“Screw it. I am going forward,” Silver Star awardee said

Navy Corpsman Joshua Chiarini awarded the Silver Star

From the Navy Times:

On Oct. 22, Chiarini, a native of Coventry, R.I., received the nation’s third-highest award for combat valor in a statehouse ceremony attended by Rhode Island’s Gov. Donald Carcieri, two U.S. senators and several state legislators.

On the morning of Feb. 10, 2006, Chiarini — who was with Battalion Landing Team 1st Battalion, 2nd Marines, 22nd Marine Expeditionary Unit — was riding shotgun in the third vehicle of a Marine patrol in Anbar when a roadside bomb detonated near the lead vehicle.

That vehicle sped out of the kill zone, and four of its five occupants — the gunner stayed in the turret to provide cover fire — ran out to take up defensive positions. At that moment, a much larger explosion ripped into the dismounted Marines. An Iraqi interpreter, called Kenny by the Marines, had his arm nearly severed in the second blast. Then insurgents about 400 meters away pinned the Marines down with small-arms fire.

But Chiarini knew none of this. After the first explosion, the convoy had become separated, with the corpsman in one of two vehicles in the back half of the convoy. A second, more heavily armored Humvee was about 100 meters in front, and the lead Humvee carrying the injured Marines was 100 meters farther up. The scene ahead was blocked by dense smoke, and he could not hear above the din of small-arms fire and exploding hand grenades. He heard nothing over the radio.

When his less experienced driver — Chiarini was then on his second tour in Iraq — balked at driving forward into the melee, Chiarini grabbed his rifle and medical kit and ran forward as insurgents fired at him from rooftops.

“He just hesitated. I said, ‘Screw it. I am going forward.’ ” he recalled. “I felt like corpsmen that had gone before me in earlier wars were there. I could feel their hands on my shoulders as I worked.”
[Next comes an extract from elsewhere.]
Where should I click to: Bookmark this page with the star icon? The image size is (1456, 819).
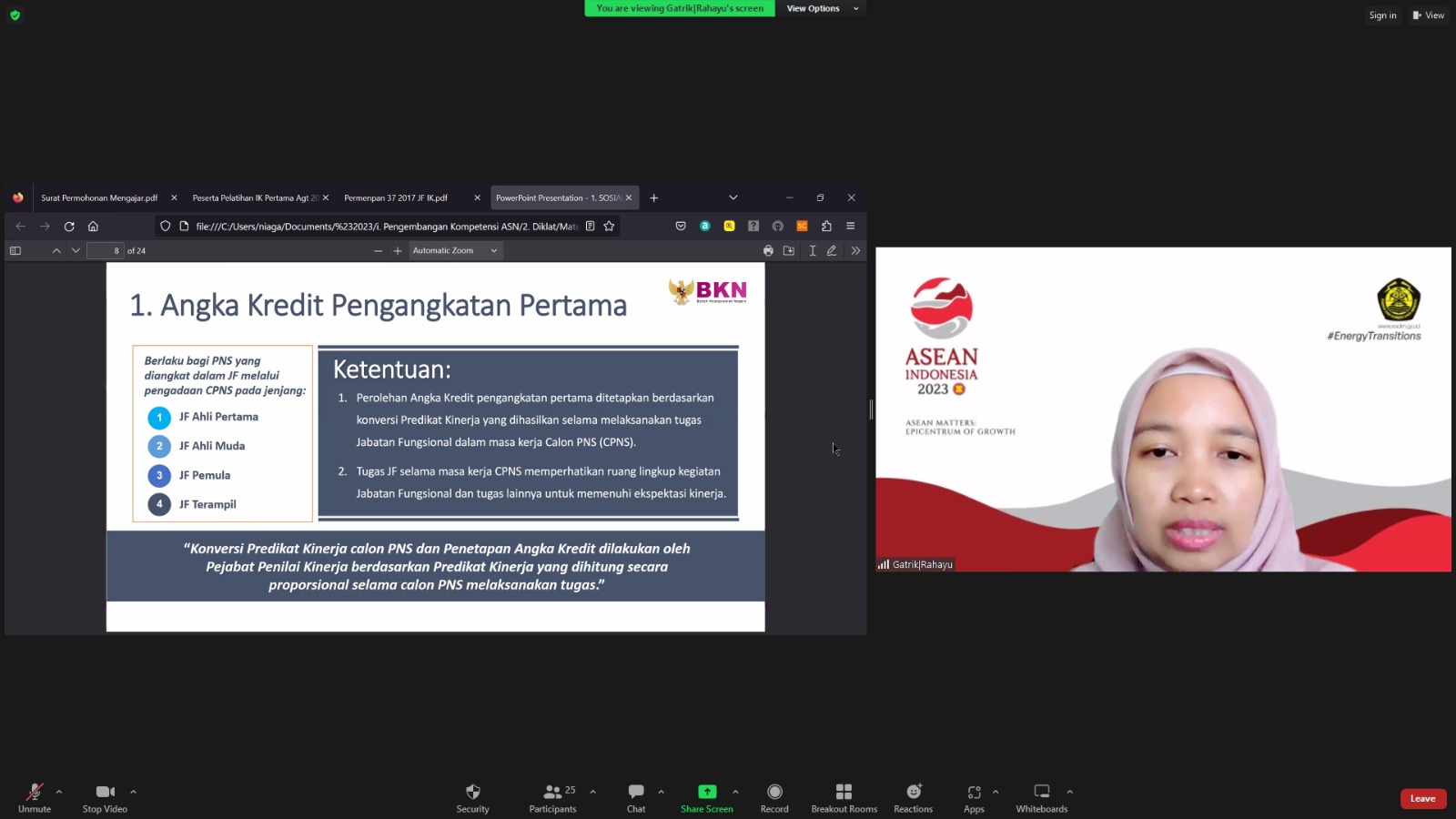point(609,227)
Dodging enemy fire, Chiarini ran 200 meters to the wounded Marines. One by one, he directed three of them to limp toward the armored Humvee, while he followed them, laying down covering fire with his M16. Then, with one hand, he carried the more seriously wounded interpreter to the rear, turning his body sideways at times to lay down cover fire.

When they reached the rear of the armored Humvee, Chiarini began treating their injuries

About five minutes later, a Marine quick-reaction force arrived from a nearby base. Once its corpsmen began treating the wounded, Chiarini grabbed his rifle again, killing several insurgents, including a 12-year-old boy who was spotted with a detonator.

All of the wounded Marines survived; a few weeks later, Chiarini ran into one of them, a corporal nicknamed Redhead, at a Camp Lejeune, N.C., pool hall. Earning the Silver Star was special, Chiarini said, but he got the most meaningful tribute he ever received for his work in Iraq not at the statehouse, but at 8 Ball Pizza more than a year ago.

Doc, I knew everything was going to be OK when I saw you come through the smoke,” the Marine told him.